座る椅子無きあとのオフィーリアとデモクラシーの行方
~『大人と子供によるハムレットマシーン』劇評
高原幸子
「きのうわたしは自殺するのをやめました」。
悲劇の中断は歴史の中断に重なり、オフィーリアの心臓であった胸の時計は埋葬される。自己のほとんどを形成しているが自己を囚人にするマイホームを破壊し、自己自身も破壊する行為は、肉体の時を刻むことも止め、歴史から脱却する。
第二場「女のヨーロッパ」は、パイプ椅子と女たちそれぞれが格闘し、一人乱舞し、通過するハムレットと接することで、座るためだった椅子を倒し、失ってしまう。もしデモクラシーを発言があってもなくても、誰もがその場に座ることのできる椅子として喩えることができるのなら、自らその椅子を放棄せざるを得ないオフィーリアに託された欲望と主体の布置と可能性は、「大人の責任」という主体性の裏側がうっすらと顕わになる契機ともなるだろう。
共産主義体制下の知識人の苦悩をシェイクスピアの「ハムレット」に重ね合わせ、「ハムレット」を欲望/戦争機械として脱劇化するハイナー・ミューラーのテクストは、大人と子供ならほぼ〈子供〉に属する市民参加の教育劇として生まれ変わっていた。だからこそテクストのメタファーの増殖として構成された劇というよりもむしろ、テクスト内在的な骨格を有する歴史的唯物論の立場としてこの劇を読むことができるだろう。
始まりは子どもたちの教室での資本主義と共産主義についての授業である。「今の日本をどのようにしたらよいのか」、と子どもたちなりにデモクラティックに考えてみる。自由で個性を尊重するが格差・不平等を生む資本主義と、平等だが自由は抑圧される共産主義体制。ほぼ多勢が資本主義に傾くなか、一人が平等の大切さを説き共産主義を唱え、一人はどちらにも傾けない苦悩を抱えたハムレットとなる。しかし第一場「家族のアルバム」において、教室での結論は覆され、ハムレットは権力者の息子として〈子ども窃盗団〉なるものに拉致され、資本主義は崩壊したと告げられる。

> **やるべきこと**
この劇評を「第二場「女のヨーロッパ」は、」を含むところから「劇を読むことができるだろう。」までの範囲で、「パイプ椅子」を「折りたたみ椅子」に置き換えて書き出してもらえますか？

> **データ抜粋**
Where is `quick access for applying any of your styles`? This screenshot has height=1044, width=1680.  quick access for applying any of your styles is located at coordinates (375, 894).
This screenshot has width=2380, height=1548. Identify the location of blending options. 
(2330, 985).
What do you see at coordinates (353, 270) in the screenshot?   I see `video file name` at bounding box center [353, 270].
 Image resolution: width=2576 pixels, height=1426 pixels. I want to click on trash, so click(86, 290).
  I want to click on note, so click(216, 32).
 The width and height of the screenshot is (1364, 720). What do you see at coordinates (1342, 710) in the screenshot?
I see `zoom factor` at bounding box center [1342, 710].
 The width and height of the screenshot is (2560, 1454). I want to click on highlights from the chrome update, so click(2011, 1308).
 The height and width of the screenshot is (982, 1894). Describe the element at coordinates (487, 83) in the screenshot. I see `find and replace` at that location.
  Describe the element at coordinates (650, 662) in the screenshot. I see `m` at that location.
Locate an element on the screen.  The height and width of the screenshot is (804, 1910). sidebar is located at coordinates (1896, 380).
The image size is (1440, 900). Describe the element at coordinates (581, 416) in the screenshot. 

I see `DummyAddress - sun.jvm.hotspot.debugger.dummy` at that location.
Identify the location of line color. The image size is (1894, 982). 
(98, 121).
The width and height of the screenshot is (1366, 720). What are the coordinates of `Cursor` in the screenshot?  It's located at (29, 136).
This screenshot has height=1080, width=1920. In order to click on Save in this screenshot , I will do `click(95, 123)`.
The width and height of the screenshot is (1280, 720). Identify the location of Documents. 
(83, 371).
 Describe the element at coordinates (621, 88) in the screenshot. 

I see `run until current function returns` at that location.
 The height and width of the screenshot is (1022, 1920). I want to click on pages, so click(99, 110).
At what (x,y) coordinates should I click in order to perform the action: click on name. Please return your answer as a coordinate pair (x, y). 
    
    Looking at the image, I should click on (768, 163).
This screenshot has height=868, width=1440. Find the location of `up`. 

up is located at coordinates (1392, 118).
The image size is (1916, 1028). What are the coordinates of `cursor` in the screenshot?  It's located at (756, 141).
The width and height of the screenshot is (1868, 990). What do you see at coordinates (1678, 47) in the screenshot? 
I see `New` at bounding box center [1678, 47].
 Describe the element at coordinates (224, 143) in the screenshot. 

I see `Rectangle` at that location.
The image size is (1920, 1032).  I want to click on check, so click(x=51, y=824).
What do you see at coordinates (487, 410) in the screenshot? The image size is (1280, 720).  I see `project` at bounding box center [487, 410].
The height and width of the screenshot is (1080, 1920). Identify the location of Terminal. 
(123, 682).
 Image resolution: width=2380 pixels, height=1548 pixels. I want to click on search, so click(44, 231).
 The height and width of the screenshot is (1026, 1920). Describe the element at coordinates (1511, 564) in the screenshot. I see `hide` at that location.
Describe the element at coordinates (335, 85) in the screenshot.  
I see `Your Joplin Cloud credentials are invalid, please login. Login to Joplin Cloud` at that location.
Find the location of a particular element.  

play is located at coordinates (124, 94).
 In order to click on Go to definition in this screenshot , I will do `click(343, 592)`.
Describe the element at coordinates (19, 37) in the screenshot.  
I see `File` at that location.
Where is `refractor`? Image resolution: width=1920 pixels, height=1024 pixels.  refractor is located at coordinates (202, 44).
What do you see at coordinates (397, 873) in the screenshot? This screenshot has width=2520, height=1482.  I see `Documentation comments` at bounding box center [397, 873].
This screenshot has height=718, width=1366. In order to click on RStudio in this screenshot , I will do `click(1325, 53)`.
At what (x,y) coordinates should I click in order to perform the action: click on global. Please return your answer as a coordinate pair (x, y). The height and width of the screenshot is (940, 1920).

> **完成した出力**
第二場「女のヨーロッパ」は、折りたたみ椅子と女たちそれぞれが格闘し、一人乱舞し、通過するハムレットと接することで、座るためだった椅子を倒し、失ってしまう。もしデモクラシーを発言があってもなくても、誰もがその場に座ることのできる椅子として喩えることができるのなら、自らその椅子を放棄せざるを得ないオフィーリアに託された欲望と主体の布置と可能性は、「大人の責任」という主体性の裏側がうっすらと顕わになる契機ともなるだろう。
共産主義体制下の知識人の苦悩をシェイクスピアの「ハムレット」に重ね合わせ、「ハムレット」を欲望/戦争機械として脱劇化するハイナー・ミューラーのテクストは、大人と子供ならほぼ〈子供〉に属する市民参加の教育劇として生まれ変わっていた。だからこそテクストのメタファーの増殖として構成された劇というよりもむしろ、テクスト内在的な骨格を有する歴史的唯物論の立場としてこの劇を読むことができるだろう。